### WORK INSTRUCTIONS
Everything from the line that contains "The image size is (1080, 455)." to the end of the records below, both lines included, should be transcribed exactly and returned alone.

━━━━━━━━━━

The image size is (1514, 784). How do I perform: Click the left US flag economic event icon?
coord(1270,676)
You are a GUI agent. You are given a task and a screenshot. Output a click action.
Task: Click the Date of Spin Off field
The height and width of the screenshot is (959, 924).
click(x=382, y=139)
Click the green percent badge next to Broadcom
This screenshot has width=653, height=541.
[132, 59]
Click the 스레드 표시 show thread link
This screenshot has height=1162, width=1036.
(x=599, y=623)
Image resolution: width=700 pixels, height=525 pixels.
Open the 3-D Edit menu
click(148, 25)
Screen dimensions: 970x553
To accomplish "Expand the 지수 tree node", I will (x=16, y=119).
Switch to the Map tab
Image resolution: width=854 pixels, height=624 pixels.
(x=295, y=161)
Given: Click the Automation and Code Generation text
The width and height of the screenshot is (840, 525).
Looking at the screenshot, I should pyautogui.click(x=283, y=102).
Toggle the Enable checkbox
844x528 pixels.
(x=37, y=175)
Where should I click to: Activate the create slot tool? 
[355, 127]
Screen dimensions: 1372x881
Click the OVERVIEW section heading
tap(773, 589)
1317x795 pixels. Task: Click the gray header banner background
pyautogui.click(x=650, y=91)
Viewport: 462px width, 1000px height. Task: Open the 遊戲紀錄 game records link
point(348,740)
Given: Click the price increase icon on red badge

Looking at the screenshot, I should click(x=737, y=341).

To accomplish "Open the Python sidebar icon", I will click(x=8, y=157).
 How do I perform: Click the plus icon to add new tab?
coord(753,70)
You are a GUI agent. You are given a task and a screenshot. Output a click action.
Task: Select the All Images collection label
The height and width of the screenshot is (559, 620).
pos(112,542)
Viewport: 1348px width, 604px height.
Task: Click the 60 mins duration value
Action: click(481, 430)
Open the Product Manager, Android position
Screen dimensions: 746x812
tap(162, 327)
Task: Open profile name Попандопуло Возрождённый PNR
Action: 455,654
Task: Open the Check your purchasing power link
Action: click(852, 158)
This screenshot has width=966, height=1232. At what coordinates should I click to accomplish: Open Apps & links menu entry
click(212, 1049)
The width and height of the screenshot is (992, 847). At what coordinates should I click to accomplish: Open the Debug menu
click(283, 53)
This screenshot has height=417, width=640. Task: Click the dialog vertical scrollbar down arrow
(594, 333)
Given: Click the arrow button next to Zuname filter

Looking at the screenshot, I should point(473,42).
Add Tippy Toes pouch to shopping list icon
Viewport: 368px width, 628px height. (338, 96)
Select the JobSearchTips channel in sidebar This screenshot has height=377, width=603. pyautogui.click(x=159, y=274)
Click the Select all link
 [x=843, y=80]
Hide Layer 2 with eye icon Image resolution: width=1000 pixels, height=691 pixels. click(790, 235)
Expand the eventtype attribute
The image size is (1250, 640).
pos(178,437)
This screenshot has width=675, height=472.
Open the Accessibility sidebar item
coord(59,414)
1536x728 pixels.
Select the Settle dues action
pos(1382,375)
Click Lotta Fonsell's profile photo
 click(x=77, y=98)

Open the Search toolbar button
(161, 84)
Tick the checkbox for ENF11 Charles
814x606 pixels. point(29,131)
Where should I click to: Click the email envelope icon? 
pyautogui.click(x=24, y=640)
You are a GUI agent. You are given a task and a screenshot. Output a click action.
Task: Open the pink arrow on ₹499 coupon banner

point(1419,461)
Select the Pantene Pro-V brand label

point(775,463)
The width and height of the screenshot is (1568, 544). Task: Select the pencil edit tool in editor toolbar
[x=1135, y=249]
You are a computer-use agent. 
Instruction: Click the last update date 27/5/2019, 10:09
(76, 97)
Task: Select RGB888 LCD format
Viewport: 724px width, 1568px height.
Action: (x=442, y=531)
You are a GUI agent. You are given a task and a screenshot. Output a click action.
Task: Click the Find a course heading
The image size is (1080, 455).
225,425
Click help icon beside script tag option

━━━━━━━━━━

### FINAL ANSWER
The image size is (1080, 455).
225,425
Click help icon beside script tag option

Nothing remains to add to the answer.